■ **DESCRIPTION OF THE TASK**:
Rewrite the material from the line containing "Where should I" through the end, inclusive, swapping "arrow icon" for "arrow button" and keeping everything else the same. Omit the pictures from your answer.

■ **DATA SUPPLIED**:
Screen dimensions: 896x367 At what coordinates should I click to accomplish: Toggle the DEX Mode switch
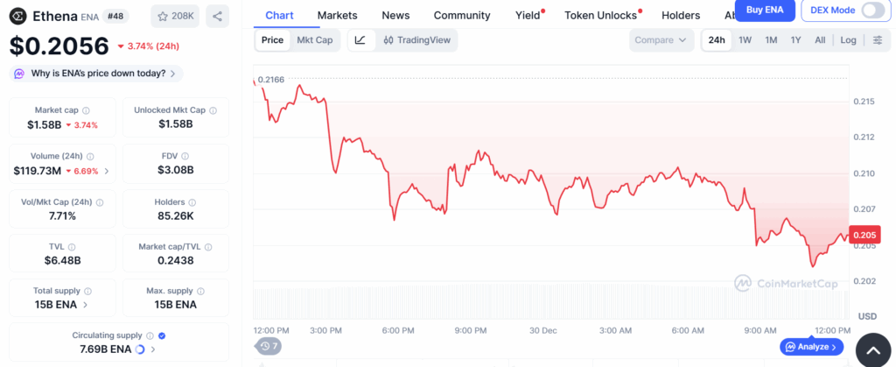[x=872, y=11]
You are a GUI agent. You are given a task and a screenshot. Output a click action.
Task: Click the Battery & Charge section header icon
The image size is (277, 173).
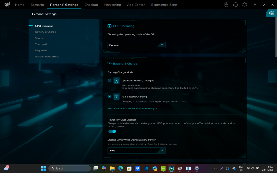point(109,63)
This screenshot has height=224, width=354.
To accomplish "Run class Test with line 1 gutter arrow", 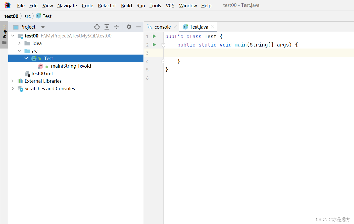I will tap(154, 36).
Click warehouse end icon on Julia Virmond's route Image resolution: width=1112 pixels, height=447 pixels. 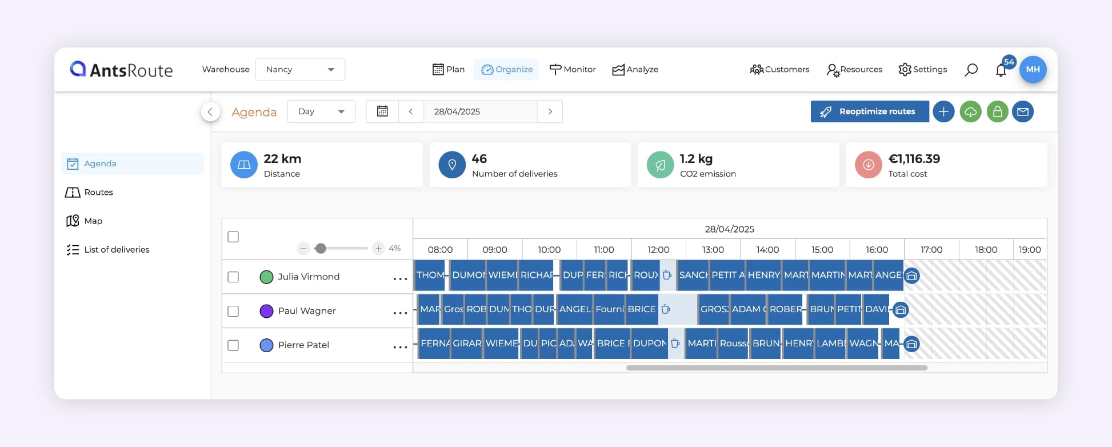[912, 276]
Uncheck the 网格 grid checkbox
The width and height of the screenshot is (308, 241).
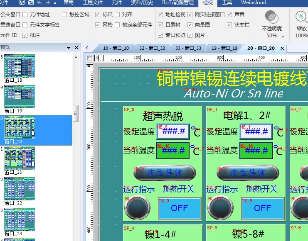[x=98, y=25]
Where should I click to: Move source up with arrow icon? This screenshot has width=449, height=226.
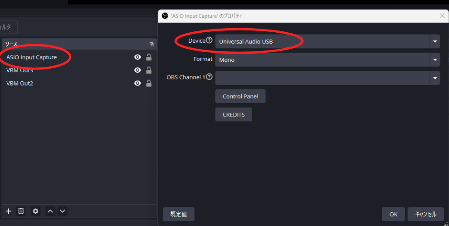coord(50,211)
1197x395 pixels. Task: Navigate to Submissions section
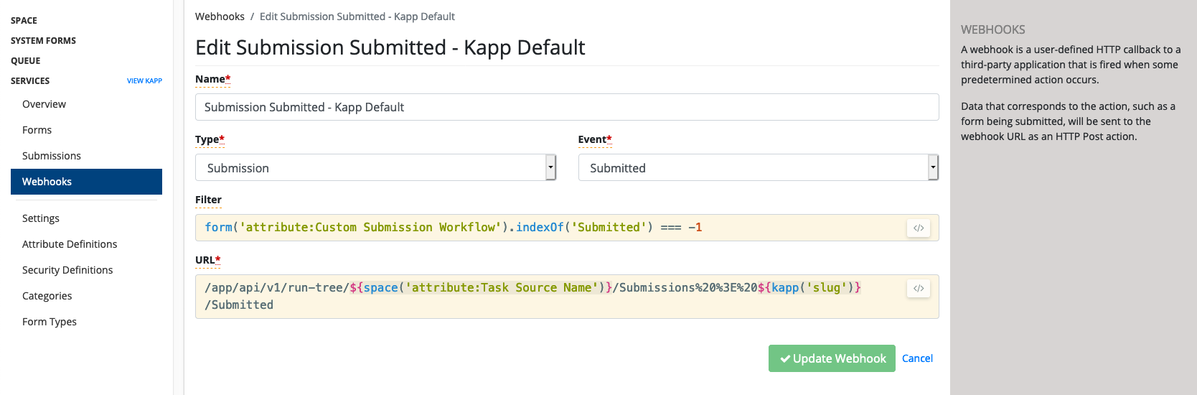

■ **TASK OUTPUT**:
Where should I click to: Move source up with arrow button? This screenshot has width=449, height=226.
coord(50,211)
1197x395 pixels. Task: Navigate to Submissions section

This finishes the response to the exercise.